Welcoming home a dog means you need to put extra commitment, effort, and money. As much as possible, you want them to live the best quality of life they can. So, when they feel pain, lessening it to make them comfortable is what matters most than anything else.

One of the procedures getting attention in recent years is laser therapy since vet experts found its benefits to dogs. So, how does it work, and what are its advantages to your dogs?

What Is Vet Laser Therapy?

The word LASER is actually an acronym, meaning light amplification by stimulated emission of radiation. Laser therapy is a non-invasive, non-toxic, non-pollutant medical treatment that utilizes an intense beam of light to burn, cut, or destroy tissues. Also called “cold laser therapy,” both humans and animals can benefit from this procedure to treat and manage multiple diseases.

Experts studied and identified its mechanisms of action as an effective remedy for reducing pain and inflammation and healing of tissues. Unlike other surgical lasers that use higher frequencies to penetrate and reach deeper tissues, laser therapy doesn’t require vet surgeons to cut into your dogs. Instead, they simply shine a low-frequency laser beam over the skin or fur’s surface to treat the tissue underneath.

Your vet plays a crucial role in every procedure your pet goes through. That’s why you need to ensure that you choose a reputable clinic with experience handling a wide range of vet practices, including veterinary surgery, dental services, etc.

Benefits of Laser Therapy for Dogs

For every treatment, laser energy increases circulation, drawing oxygen, water, and nutrients to the damaged area. According to studies, here are the benefits of laser therapy for dogs:

  • Decreases pain (acute and chronic)
  • Helps reduce inflammation
  • ¬†Helps promote muscle regeneration
  • Improves circulation
  • Accelerates wound healing
  • Helps manage other conditions (tendon and ligament injuries, edema, lick granulomas, canine mammary tumors, osteoarthritis, otitis, dermatitis, decubital ulcers)

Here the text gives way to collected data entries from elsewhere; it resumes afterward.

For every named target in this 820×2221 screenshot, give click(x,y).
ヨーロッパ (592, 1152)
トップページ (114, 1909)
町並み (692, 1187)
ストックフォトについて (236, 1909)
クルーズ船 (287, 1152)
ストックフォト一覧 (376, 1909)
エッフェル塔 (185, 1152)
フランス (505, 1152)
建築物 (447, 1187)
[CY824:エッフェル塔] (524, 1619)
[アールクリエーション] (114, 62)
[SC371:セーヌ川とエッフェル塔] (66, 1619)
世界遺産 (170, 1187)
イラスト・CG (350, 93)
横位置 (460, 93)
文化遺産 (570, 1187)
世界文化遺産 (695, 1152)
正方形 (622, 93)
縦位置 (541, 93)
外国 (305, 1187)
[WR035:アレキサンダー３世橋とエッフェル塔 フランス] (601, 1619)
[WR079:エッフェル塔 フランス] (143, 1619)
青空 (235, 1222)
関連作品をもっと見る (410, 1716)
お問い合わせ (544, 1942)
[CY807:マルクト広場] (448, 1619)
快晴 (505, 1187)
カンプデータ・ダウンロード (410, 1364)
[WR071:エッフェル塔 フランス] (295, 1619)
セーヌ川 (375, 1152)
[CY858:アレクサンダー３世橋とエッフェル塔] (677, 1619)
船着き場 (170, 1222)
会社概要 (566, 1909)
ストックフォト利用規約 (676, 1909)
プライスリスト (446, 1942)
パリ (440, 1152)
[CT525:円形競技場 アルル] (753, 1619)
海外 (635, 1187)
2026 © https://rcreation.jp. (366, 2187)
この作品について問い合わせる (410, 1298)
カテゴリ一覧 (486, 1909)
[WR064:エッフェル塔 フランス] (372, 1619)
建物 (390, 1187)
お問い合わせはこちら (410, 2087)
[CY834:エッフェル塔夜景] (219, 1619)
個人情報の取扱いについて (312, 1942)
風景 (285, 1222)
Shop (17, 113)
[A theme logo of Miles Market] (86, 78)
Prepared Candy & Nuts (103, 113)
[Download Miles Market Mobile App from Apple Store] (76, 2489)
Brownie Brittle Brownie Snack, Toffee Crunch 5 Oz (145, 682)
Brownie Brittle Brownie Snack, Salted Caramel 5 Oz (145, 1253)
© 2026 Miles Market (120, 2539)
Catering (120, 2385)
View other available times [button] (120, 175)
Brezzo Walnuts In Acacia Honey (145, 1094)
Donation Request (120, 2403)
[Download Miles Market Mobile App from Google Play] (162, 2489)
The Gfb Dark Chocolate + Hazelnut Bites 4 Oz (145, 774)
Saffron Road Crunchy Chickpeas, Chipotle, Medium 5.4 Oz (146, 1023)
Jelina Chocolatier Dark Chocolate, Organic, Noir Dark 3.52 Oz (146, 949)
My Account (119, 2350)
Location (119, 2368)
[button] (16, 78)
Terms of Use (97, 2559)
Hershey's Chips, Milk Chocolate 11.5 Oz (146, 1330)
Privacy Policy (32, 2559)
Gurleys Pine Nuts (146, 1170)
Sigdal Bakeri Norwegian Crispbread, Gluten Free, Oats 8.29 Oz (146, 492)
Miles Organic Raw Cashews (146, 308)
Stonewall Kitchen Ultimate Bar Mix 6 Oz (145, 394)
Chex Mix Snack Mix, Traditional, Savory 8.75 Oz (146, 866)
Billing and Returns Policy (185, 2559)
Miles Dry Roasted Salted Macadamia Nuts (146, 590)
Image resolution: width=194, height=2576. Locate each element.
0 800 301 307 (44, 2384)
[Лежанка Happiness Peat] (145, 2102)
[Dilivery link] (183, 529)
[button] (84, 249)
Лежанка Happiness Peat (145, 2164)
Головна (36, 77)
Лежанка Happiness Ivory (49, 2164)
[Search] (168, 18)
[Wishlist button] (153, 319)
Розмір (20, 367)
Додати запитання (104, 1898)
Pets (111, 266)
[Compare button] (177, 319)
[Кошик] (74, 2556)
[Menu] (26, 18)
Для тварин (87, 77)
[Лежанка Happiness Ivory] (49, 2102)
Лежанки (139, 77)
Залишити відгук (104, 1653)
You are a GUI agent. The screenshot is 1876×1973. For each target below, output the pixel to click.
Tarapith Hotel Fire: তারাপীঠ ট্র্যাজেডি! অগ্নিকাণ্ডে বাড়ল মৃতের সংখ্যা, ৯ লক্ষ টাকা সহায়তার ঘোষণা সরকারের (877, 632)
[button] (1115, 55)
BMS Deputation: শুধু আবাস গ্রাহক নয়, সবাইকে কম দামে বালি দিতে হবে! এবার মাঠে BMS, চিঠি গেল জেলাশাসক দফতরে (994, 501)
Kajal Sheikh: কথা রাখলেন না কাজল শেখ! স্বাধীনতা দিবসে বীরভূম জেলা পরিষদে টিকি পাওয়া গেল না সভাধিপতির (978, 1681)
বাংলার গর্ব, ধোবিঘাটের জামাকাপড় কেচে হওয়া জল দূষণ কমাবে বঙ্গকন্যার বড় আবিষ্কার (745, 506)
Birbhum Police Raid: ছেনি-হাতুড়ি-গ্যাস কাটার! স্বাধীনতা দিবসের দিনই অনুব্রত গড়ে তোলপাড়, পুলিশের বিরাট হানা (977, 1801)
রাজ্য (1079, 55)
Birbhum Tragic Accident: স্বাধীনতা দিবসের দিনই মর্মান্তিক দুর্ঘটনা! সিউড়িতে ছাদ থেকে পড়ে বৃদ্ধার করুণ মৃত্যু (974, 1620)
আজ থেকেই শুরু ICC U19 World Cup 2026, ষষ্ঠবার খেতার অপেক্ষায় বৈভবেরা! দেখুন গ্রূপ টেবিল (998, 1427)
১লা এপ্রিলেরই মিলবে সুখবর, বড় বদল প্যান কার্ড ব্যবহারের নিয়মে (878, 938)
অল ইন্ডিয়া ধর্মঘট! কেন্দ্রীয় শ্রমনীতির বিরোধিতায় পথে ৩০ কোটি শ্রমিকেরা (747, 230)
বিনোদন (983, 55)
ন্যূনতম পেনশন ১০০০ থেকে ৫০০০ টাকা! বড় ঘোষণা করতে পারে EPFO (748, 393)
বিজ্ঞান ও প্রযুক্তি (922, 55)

What to Expect on a Dog’s Laser Therapy?

Depending on your dog’s condition, vets may require them to have more sessions than the others. For example, arthritis sessions take longer that may last for up to five minutes per joint, while wound healing or management is quicker at one minute to three minutes. Also, several arthritis patients can benefit from one or two sessions each week for a month then can visit the vet as needed in the following months.¬†

Laser therapy is non-invasive with no known side effects. In fact, there is no associated pain with the procedure, and dogs are most likely to relax during the process. In some cases, they may fall asleep during their sessions. Click here for more information about other surgery procedures on your pets.

For older dogs, consider taking them to the vet for laser therapy if they show these behaviors:

  • Abnormal sitting or lying posture
  • Restlessness
  • Difficulty getting into car or downstairs
  • Whining, groaning, or other vocalizations
  • Limping or unable to get up or lie down
  • Circling multiple times before lying down
  • Lack of grooming
  • Won’t wag their tail
  • Licking or biting area
  • Lack of appetite
  • Trembling

Choosing the Right Vet Clinic for Your Dog

Not all vet clinics offer laser treatment, but only equipped ones like this Mamaroneck animal hospital. Ask your family and friends for recommendations. The internet is also a good place to find a reputable vet clinic, but make sure to ask for licenses and read testimonials and reviews from their previous clients.

Because different pets and owners have different needs, consider visiting a few of your choices and observing if the facility is clean and organized. Ask about their other services, office hours, and how they cover emergencies. Veterinarians are like other individuals with various personalities, so find out if their attitude and philosophy match yours.